Tasks to carry out —
(a) In the Whizzer trike thread, how much did the bike sell for at auction?
(b) Write the next part of the Whizzer trike thread, picking up after its final sentence.

Page extract —
(begin)

# 1949 Whizzer Trike/Delivery Cycle Prototype



## PeterScherer (Mar 9, 2014)

I was browsing the various auctions while at Amelia Island this weekend for the Concours D'Elegance and stumbled upon this supposed prototype for a Whizzer tricycle. Story was that the founder or designer at the Whizzer company (whose name escapes me at the moment) built this prototype to sell the idea to his investors. They didn't approve and the bike was put away for decades in storage; now, its restored and was being offered at No Reserve at the Hollywood Wheels Auction. 


















The bike sold for $16,000. Now, I think that its kind of odd since the bike appears to be a Franken-Bike of sorts. The front suspension looks like CWC/Hawthorne, the front drum-brake looks like Schwinn B6, and the seat is just a cheapo Walmart item. The belt-drive system seems to be well engineered however, so maybe that portion of the bike is legit. However, I leave it all to your collective knowledge and comprehension.

(end)

Data section —
(begin)

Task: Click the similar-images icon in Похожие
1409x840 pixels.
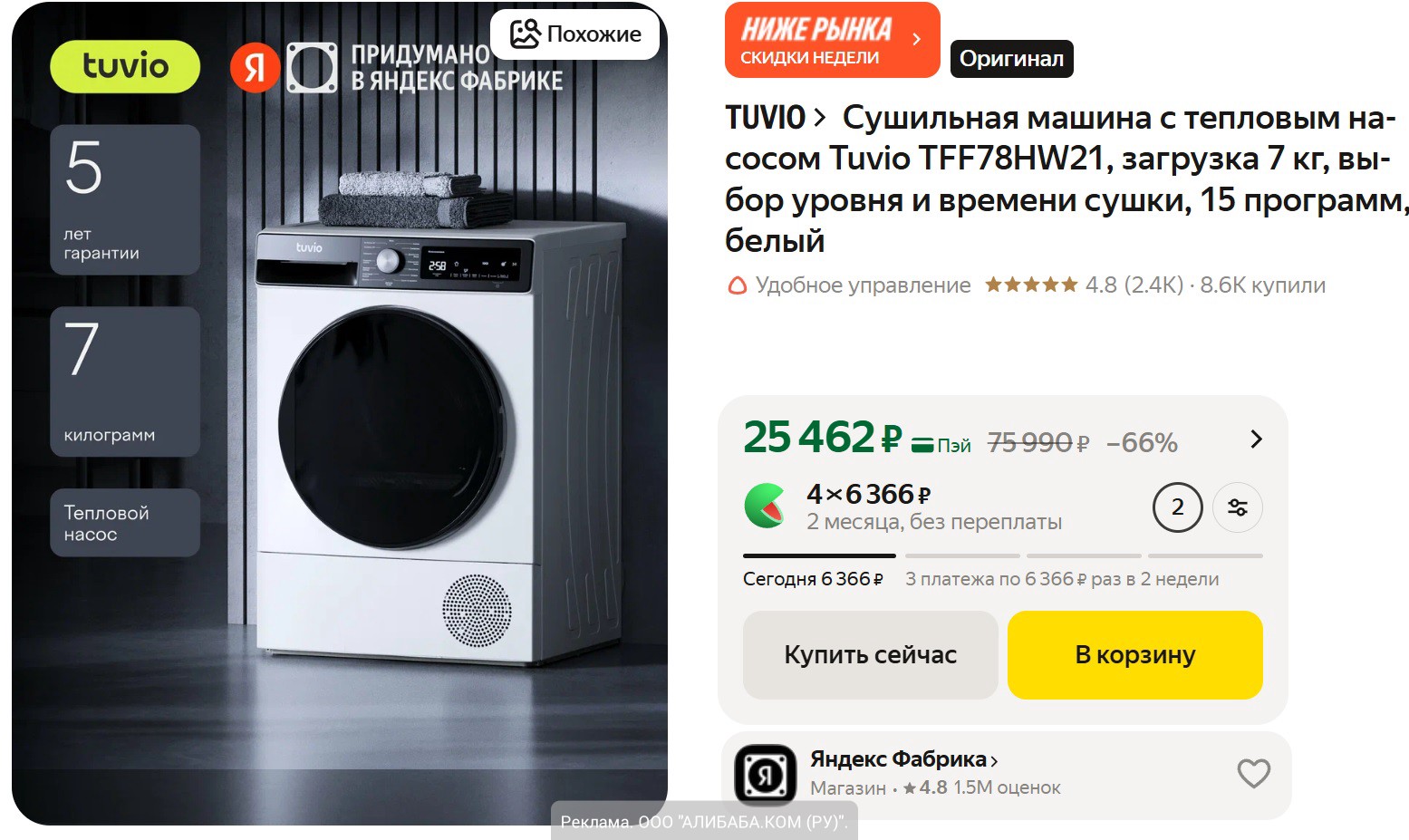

(end)

Task answers —
(a) $16,000.

(b)
~Peter


----------



## bike (Mar 9, 2014)

*I wish I had*

more money than brains...


----------



## reversrun (Mar 13, 2014)

*whizzer*

A friend of mine works for Hollywood Wheels and he told me the owner bought it at Meecum indy in 2012 . He also said it was totally original unrestored condition  when purchased .A rusty mess he said.


----------



## mre straightbar (Apr 29, 2014)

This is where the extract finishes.